La semaine dernière, Restaurant Brands International (RBI) – la société mère torontoise de Tim Hortons, Burger King, Popeyes et Firehouse Subs – a révélé des performances contrastées dans ses activités nord-américaines. Tim Hortons a enregistré une solide croissance de 5,8 % des ventes comparables au Canada au premier trimestre, tandis que les établissements américains de Burger King ont connu une inquiétante baisse de 2,1 %.
« Nous constatons que les consommateurs canadiens font preuve d’une résilience remarquable dans leurs habitudes de restauration malgré les pressions inflationnistes », a déclaré Joshua Kobza, PDG de RBI, lors de la conférence téléphonique sur les résultats de l’entreprise. « La proposition de valeur de Tim Hortons continue de trouver un écho solide auprès des Canadiens, alors même que les marques américaines de restauration rapide font face à des défis croissants. »
Ce modèle s’étend au-delà du portefeuille de RBI. McDonald’s a récemment signalé sa première baisse mondiale des ventes comparables depuis près de quatre ans, avec un affaiblissement notable de la fréquentation aux États-Unis. Pendant ce temps, McDonald’s Canada surpasse son homologue américain, selon les analystes du secteur chez Deloitte Canada.
Cette divergence met en évidence plusieurs facteurs économiques et culturels clés. Les données de Statistique Canada montrent que, bien que l’inflation alimentaire canadienne se soit modérée à 2,1 % d’une année sur l’autre en mars 2024 (contre 9,7 % en mars 2023), les prix des menus de restaurants restent 4,2 % plus élevés qu’il y a un an – suggérant que les Canadiens absorbent ces augmentations plus facilement que leurs voisins américains.
« Les consommateurs canadiens ont historiquement démontré une plus grande fidélité aux marques établies de restauration rapide », explique Vince Sgabellone, analyste de l’industrie de la restauration chez The NPD Group Canada. « Il y a aussi la réalité que Tim Hortons et des concepts similaires sont profondément ancrés dans les routines quotidiennes canadiennes d’une manière qui transcende les considérations purement économiques. »

- - -

» **Consignes de l'exercice**
A – D'après l'extrait, quel recul ont connu les ventes comparables des établissements américains de Burger King ?
B – Reproduisez fidèlement, dans l'extrait, tout ce qui va de « La semaine dernière, Restaurant » jusqu'à « baisse de 2,1 %. ».

» **Données fournies**
- - -

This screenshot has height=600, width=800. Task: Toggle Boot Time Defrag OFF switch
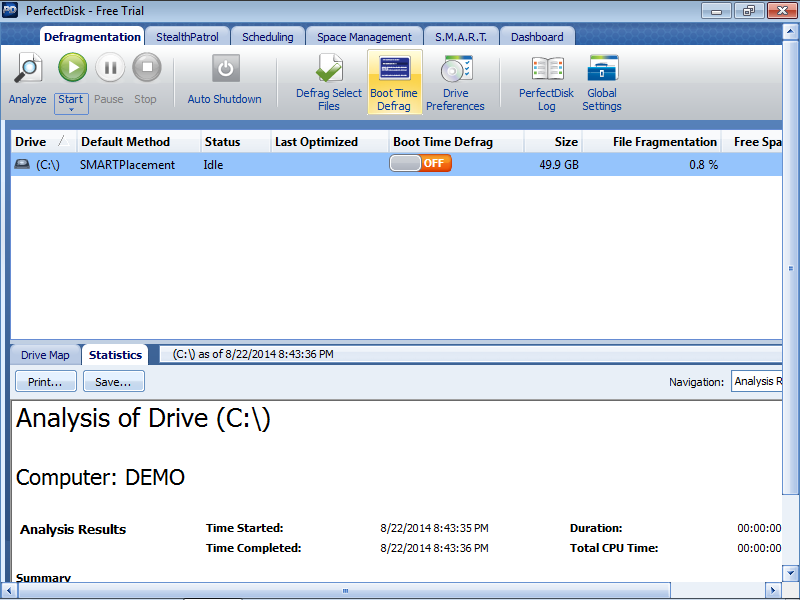(420, 164)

- - -

» **Réponses attendues**
A – Une baisse de 2,1 %.

B –
La semaine dernière, Restaurant Brands International (RBI) – la société mère torontoise de Tim Hortons, Burger King, Popeyes et Firehouse Subs – a révélé des performances contrastées dans ses activités nord-américaines. Tim Hortons a enregistré une solide croissance de 5,8 % des ventes comparables au Canada au premier trimestre, tandis que les établissements américains de Burger King ont connu une inquiétante baisse de 2,1 %.